Click the 'satellite' button on the top right of the screen, then you can click and drag the map to centre the map and use the zoom bar on the left to zoom in.


----------



## litrelord (Apr 22, 2005)

That's pretty cool.  

I want to be able to zoom in to my house though    Mind you, not sure about the security implications if you could do that but it would pass some Friday time at work.


----------



## Andrew Fergus (Apr 23, 2005)

Pretty scary but we can't be too paranoid.....

They don't have satellite photos of New Zealand (yet) but it is still interesting nonetheless. 

I read a blog where someone reckoned they found the infamous 'Area 51' - see here.


----------



## PA HS Teacher (Apr 27, 2005)

It only has 30 M resolution, but here a sattelite image of Auckland.

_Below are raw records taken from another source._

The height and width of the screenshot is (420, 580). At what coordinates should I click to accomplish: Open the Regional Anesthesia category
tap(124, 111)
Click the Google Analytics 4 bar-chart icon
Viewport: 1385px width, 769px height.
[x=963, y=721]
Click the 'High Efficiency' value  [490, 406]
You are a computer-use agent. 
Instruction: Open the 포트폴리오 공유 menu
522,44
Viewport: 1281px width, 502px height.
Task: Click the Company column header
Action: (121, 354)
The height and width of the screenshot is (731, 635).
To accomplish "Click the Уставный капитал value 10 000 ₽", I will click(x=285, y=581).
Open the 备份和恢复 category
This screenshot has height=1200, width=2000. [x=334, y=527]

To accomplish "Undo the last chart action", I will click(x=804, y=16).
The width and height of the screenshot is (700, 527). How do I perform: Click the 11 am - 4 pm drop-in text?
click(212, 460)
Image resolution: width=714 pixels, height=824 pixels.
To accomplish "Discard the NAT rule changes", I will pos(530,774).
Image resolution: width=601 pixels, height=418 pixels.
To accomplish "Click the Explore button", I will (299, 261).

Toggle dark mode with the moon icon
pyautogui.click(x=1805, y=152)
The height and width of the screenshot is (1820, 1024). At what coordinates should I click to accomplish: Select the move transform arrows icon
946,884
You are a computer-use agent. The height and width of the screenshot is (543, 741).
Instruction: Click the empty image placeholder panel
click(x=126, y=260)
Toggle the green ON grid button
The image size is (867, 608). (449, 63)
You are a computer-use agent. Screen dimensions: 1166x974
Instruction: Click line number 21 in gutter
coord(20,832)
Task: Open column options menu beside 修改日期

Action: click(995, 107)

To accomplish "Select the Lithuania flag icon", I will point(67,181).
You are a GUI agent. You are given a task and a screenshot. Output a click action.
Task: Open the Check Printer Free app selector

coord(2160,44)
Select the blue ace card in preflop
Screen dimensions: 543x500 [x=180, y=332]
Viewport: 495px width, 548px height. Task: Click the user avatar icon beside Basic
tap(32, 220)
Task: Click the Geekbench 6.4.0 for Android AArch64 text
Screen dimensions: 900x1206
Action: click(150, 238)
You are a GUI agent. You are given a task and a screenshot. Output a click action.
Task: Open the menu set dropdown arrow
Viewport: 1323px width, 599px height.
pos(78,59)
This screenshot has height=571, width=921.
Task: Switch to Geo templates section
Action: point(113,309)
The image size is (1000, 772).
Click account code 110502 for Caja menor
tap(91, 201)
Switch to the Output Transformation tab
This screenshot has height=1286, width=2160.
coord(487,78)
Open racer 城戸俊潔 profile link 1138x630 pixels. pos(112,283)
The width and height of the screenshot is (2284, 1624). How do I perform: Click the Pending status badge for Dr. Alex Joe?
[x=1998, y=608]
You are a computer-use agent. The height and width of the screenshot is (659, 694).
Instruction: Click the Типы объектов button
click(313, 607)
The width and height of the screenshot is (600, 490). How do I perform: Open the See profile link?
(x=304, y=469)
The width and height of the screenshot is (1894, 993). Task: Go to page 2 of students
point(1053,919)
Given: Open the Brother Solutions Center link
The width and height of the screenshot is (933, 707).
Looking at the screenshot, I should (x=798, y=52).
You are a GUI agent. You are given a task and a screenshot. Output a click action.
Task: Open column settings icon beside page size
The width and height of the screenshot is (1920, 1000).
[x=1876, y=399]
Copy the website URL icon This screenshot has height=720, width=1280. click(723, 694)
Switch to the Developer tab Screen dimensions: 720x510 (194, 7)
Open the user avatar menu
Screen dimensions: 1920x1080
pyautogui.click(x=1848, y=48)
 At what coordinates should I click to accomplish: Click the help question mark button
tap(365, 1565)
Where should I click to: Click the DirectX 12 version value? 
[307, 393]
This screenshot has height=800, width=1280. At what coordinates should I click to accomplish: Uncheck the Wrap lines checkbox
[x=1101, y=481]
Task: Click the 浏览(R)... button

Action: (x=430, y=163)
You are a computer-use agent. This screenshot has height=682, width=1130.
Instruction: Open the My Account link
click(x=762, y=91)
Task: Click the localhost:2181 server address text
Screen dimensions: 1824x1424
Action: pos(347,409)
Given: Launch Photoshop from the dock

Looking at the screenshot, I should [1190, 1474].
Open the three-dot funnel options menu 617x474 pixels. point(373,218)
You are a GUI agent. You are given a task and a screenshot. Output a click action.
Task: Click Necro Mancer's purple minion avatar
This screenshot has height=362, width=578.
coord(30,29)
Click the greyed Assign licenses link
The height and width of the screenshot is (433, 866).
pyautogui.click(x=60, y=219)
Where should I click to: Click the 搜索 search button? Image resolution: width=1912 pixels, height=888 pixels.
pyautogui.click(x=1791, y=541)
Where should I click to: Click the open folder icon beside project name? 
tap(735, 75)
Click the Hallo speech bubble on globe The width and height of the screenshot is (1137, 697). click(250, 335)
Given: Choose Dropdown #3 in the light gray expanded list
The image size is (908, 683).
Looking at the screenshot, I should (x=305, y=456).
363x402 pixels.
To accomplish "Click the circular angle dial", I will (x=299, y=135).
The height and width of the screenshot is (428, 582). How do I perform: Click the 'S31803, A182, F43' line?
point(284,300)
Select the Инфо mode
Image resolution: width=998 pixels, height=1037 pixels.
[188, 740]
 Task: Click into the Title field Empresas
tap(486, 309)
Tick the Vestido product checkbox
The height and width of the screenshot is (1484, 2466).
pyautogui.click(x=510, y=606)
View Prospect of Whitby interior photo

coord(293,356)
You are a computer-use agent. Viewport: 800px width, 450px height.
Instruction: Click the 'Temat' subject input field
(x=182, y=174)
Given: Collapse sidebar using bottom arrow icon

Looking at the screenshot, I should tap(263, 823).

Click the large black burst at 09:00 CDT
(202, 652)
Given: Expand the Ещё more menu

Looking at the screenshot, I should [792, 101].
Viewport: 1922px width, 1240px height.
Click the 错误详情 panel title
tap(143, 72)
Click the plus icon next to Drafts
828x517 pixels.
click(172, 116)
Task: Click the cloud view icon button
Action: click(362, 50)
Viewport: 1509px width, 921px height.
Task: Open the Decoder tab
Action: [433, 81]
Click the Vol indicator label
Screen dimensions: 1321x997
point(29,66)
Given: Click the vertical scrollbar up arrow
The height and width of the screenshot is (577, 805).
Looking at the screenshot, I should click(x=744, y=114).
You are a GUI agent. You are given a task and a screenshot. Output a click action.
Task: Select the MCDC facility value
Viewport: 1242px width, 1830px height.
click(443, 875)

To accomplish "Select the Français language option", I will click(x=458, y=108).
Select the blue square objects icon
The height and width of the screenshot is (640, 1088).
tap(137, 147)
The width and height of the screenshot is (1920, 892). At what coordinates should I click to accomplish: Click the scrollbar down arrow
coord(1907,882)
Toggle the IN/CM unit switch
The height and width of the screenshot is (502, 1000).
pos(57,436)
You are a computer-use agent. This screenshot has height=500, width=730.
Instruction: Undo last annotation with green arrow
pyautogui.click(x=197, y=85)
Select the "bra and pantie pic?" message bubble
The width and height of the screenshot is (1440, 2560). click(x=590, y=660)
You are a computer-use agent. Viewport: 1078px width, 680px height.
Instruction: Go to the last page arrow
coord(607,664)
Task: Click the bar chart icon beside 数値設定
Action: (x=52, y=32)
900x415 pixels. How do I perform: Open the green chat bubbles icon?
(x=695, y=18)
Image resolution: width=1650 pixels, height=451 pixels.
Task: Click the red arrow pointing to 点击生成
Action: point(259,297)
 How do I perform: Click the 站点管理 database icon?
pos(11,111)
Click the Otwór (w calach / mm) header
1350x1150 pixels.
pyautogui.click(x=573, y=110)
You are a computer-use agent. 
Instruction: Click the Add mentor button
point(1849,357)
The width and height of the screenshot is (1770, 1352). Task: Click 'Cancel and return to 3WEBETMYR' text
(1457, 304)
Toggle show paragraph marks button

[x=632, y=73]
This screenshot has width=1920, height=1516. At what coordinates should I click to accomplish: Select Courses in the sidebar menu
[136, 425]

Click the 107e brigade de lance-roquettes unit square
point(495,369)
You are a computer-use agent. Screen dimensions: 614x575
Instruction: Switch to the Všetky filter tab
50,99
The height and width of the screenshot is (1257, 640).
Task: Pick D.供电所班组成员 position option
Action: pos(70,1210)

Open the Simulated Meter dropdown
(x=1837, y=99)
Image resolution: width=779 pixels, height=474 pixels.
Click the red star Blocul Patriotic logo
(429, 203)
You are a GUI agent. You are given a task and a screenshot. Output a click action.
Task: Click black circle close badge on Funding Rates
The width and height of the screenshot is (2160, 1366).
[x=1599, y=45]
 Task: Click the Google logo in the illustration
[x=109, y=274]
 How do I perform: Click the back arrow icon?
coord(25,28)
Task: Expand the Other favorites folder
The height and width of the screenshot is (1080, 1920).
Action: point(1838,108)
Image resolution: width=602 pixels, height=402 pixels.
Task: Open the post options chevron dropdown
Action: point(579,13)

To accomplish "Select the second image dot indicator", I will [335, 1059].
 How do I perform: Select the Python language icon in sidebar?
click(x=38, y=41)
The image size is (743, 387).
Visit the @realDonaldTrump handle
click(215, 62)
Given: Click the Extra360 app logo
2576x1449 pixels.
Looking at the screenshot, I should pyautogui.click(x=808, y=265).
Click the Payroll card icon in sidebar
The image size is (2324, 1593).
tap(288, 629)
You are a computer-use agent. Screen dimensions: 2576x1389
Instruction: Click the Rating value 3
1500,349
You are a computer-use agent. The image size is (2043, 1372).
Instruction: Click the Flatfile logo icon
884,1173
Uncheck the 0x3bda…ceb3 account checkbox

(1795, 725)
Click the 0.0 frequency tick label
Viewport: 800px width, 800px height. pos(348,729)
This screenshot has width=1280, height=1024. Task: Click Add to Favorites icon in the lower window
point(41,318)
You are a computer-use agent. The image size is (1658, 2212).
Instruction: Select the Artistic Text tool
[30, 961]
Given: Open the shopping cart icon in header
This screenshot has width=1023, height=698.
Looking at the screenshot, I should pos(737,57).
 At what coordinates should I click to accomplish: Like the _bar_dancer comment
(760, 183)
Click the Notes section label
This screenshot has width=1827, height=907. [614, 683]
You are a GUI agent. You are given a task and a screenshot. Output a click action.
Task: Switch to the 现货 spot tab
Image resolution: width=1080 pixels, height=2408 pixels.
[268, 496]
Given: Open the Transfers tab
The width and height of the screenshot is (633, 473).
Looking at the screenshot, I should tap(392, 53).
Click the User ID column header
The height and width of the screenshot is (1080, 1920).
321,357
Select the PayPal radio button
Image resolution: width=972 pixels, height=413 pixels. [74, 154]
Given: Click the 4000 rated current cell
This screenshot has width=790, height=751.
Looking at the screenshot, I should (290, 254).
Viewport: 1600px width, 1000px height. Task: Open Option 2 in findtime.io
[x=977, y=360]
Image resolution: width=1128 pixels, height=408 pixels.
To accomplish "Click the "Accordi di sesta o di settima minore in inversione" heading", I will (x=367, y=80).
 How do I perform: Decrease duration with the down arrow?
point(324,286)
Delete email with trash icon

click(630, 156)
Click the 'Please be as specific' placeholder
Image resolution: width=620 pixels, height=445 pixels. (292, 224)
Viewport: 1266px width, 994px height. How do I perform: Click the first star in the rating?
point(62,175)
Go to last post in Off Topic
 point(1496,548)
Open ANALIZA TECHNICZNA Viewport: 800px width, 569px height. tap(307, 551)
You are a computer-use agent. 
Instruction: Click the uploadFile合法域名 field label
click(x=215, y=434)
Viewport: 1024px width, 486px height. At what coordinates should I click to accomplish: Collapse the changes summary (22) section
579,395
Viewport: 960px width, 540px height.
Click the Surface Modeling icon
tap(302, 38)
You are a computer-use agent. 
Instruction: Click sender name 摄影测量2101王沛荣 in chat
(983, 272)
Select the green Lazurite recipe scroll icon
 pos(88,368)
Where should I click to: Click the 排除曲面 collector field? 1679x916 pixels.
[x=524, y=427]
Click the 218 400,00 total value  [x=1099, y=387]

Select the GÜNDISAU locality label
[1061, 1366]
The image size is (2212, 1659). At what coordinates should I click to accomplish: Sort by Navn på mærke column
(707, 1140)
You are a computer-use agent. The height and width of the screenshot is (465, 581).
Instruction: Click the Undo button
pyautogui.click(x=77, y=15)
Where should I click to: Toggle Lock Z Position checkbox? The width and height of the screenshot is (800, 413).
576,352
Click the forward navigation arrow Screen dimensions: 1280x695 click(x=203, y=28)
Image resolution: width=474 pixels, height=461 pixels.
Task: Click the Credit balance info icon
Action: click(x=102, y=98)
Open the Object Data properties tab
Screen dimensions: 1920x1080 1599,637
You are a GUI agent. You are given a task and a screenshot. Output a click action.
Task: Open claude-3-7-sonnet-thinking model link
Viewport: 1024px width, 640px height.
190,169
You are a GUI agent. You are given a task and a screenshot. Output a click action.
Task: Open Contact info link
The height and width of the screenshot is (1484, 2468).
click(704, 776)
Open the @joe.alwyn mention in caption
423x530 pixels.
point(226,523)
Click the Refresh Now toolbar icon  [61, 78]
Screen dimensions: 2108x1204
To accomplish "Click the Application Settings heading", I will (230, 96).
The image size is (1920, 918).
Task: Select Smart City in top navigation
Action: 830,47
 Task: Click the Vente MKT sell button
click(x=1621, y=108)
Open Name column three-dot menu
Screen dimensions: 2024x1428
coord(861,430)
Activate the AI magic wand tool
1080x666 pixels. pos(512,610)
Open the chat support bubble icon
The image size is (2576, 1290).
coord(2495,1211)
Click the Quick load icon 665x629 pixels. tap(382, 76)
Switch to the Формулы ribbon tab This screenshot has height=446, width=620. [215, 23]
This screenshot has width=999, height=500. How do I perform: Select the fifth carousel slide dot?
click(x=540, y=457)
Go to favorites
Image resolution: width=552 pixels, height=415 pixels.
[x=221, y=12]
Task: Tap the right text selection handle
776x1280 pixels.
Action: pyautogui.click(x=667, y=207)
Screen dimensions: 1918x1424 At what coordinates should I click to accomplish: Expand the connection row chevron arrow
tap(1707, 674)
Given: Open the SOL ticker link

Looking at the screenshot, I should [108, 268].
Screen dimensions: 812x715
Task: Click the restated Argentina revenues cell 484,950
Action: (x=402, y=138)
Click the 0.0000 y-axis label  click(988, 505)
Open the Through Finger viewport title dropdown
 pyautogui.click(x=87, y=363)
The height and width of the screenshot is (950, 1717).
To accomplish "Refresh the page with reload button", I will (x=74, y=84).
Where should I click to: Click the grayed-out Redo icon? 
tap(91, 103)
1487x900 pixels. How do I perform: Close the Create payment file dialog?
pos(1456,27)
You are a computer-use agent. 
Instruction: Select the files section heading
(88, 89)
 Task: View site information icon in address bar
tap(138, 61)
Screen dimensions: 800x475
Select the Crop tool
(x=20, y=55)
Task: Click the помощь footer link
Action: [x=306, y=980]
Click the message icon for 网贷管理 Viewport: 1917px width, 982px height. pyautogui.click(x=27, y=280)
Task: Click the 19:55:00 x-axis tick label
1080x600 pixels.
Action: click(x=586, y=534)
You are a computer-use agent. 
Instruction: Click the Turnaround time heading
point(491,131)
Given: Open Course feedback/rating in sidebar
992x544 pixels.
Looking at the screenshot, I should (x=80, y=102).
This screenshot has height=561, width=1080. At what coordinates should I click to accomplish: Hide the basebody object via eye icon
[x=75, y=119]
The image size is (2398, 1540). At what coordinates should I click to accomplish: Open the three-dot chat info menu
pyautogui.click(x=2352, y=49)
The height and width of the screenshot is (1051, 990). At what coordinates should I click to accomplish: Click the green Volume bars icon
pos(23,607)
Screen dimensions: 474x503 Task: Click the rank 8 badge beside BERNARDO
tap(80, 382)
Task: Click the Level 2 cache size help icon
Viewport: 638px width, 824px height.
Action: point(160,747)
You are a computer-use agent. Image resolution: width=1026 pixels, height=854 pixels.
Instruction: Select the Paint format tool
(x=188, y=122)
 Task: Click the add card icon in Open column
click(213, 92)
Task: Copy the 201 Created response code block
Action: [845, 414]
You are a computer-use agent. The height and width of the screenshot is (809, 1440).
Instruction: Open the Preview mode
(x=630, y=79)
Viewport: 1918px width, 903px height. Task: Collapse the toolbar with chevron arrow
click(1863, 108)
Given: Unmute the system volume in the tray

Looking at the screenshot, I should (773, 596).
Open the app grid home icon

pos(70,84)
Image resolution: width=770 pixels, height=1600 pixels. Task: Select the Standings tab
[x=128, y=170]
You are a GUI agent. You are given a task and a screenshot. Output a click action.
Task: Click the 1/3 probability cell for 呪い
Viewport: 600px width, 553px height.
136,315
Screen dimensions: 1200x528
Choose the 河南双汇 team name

http://www.terraserver.com/imagery/image_gx.asp?cpx=174.76&cpy=-36.9&res=30&provider_id=340&t=pan


----------



## Bruno_x (Apr 28, 2005)

One of my favorites
1meter IKONOS images from Flanders:
http://geo-vlaanderen.gisvlaanderen.be/geo-vlaanderen/IKONOS/

To see the famous Atomium structure in Brussels
- search the coordinates 148088, 176050  (left on the bottom of the site)
- click 9 times to zoom & center
- the first 5 clicks you'll see a map, from click 6 on there will be sattelite images
- do you see me waving ?
the site is slow when there's a lot of traffic


----------



## Bubbis Thedog (Apr 28, 2005)

_



			- do you see me waving ?
		
Click to expand...

_No...  But some guy just gave me the finger!

Seriously, though, that's a pretty wicked tool, Bruno.  And it actually loads quite fast on my computer.


----------



## Red Rum (May 4, 2005)

looks like google are using images similar to the NASA World Wind satellite images.
If you download the full NASA World Wind application, you can view satellite images at a much finer resolution than Google permits - anywhere in the world.
Some of the more detailed images (in the USA for example) are at a resolution of 1 metre per pixel!  Check out Walt Disney World ,FL, for example, you can actually see the individual rides.
http://worldwind.arc.nasa.gov/
Just over 100Mb to download, but best of all its free. (need a Bit Torrent client to download)
Enjoy


----------